EXERCISE GOAL:
Output a character-exact copy of the data, images removed.

INPUT RECORDS:
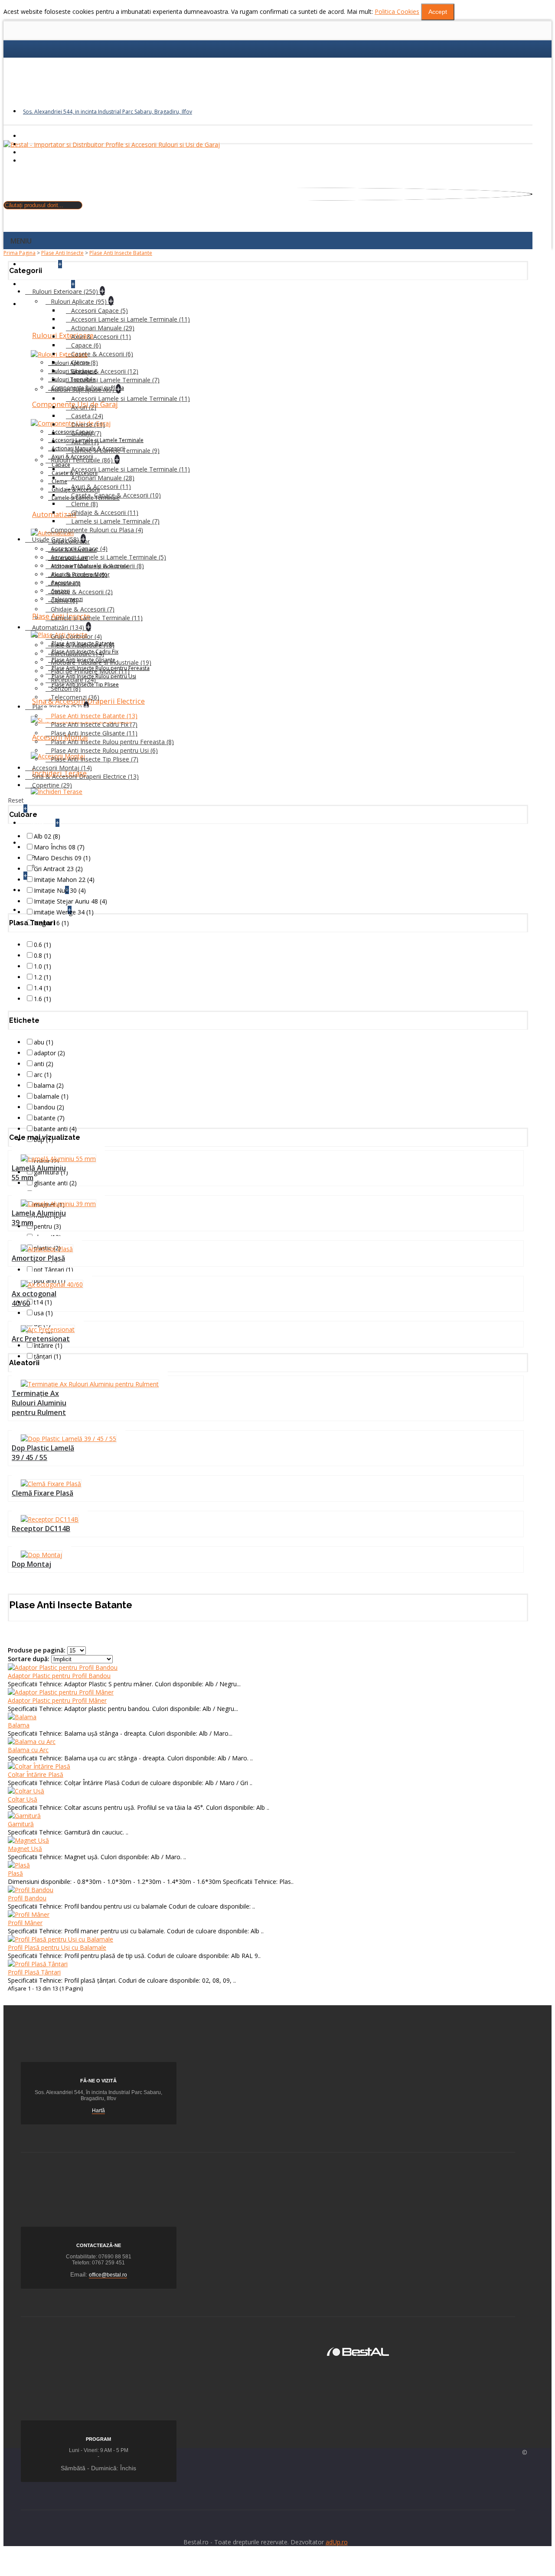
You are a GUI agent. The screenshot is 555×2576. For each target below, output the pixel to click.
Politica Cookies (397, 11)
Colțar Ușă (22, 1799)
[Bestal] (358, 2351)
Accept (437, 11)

SOLUTION TO THIS EXERCISE:
You are a GUI agent. The screenshot is 555×2576. For each target below, output the pixel to click.
Politica Cookies (397, 11)
Colțar Ușă (22, 1799)
[Bestal] (358, 2351)
Accept (437, 11)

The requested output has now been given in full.